What did Alan Turing mean when he said he didn't fully understand dy/dx?
Alan Turing's notebook has recently been sold at an auction house in London. In it he says this:
Written out:
The Leibniz notation $\frac{\mathrm{d}y}{\mathrm{d}x}$ I find extremely difficult to understand in spite of it having been the one I understood best once! It certainly implies that some relation between $x$ and $y$ has been laid down e.g. \begin{equation} y = x^2 + 3x \end{equation}
I am trying to get an idea of what he meant by this. I imagine he was a dab hand at differentiation from first principles so he is obviously hinting at something more subtle but I can't access it.
- What is the depth of understanding he was trying to acquire about this mathematical operation?
- What does intuitive differentiation notation require?
- Does this notation bring out the full subtlety of differentiation?
- What did he mean?
See here for more pages of the notebook.
Solution 1:
I'm guessing too, but my guess is that it has something to do with the fact that beyond his initial introduction to calculus Turing (in common with many of us) thinks of a function as the entity of which a derivative is taken, either universally or at a particular point. In Leibnitz's notation, $y$ isn't explicitly a function. It's something that has been previously related to $x$, but it actually is a variable, or an axis of a graph, or the output of the function, not the function or the relation per se.
Defining $y$ as being related to $x$ by $y = x^2 + 3x$, and then writing $\frac{\mathrm{d}y}{\mathrm{d}x}$ to be "the derivative of $y$ with respect to $x$", quite reasonably might seem unintuitive and confusing to Turing once he's habitually thinking about functions as complete entities. That's not to say he can't figure out what the notation refers to, of course he can, but he's remarking that he finds it difficult to properly grasp.
I don't know what notation Turing preferred, but Lagrange's notation was to define a function $f$ by $f(x) = x^2 + 3x$ and then write $f'$ for the derivative of $f$. This then is implicitly with respect to $f$'s single argument. We have no $y$ that we need to understand, nor do we need to deal with any urge to understand what $\mathrm{d}y$ might be in terms of a rigorous theory of infinitesimals. The mystery is gone. But it's hard to deal with the partial derivatives of multivariate functions in that notation, so you pay your money and take your choice.
Solution 2:
I'll try my hand and give one possible rationale behind Turing's confusion over the notation $ \tfrac{\mathrm{d}y}{\mathrm{d}x} $. The short answer is that he appears to take issue with the notation on the grounds that differentiation is a mapping between two function spaces but $y$ looks like a variable.

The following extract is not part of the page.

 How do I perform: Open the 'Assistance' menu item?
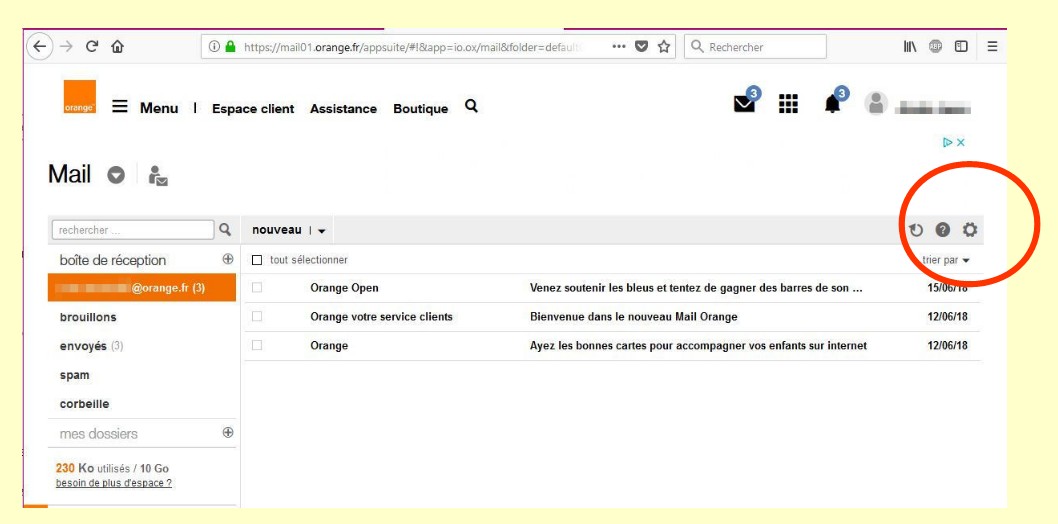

To answer the first part of your question regarding depth and his meaning, I base my answer on the discussion in the linked webpage. Based on the dating of the notes and the discussion in the pictures, I doubt that his contention is regarding actual interpretation in terms of differentials $\mathrm{d}x, \mathrm{d}y$ and is instead more pedantic in nature. Earlier in the discussion, he talks about indeterminates and the difference between an indeterminate and a variable. Later, he writes "What is the way out? The notation $\tfrac{\mathrm{d}}{\mathrm{d}x} f(x, y)_{x=y,y=x}$ hardly seems to help in this difficult case". From this I gander that it's primarily the fact that he doesn't like the use of $y$ as something being differentiated. He states that $y = x^2 + 3x$ as if to say that you could alternatively just rearrange the equation in terms of $x$; however, in taking the derivative, you get another function - that is, you have a function $f(x)$ that becomes $g(x)$ as a result of differentiation $D:f(x) \rightarrow g(x)$. Thus, $y$ can't be a variable but rather a function if we want differentiation to be well-defined. Think of it as something akin to abuse of notation.
Regarding intuition and subtlety, Leibnitz's notation does indeed provide both although in truth $$ \dfrac{\mathrm{d}}{\mathrm{d}x} f(x) = g(x)$$ is clearer than using $y$. From a more intuitive point of view, you can think of the derivative as a variation in $f$ with respect to $x$ and indeed it's this notion that is more important than the one regarding secants and tangents. The subtlety of the notation is readily apparent when people are using the chain rule, even though you're not really cross-multiplying (for instance it doesn't work with second order derivatives). The subtlety becomes more apparent when you abstract even further to vector calculus or even further to differentiable manifolds.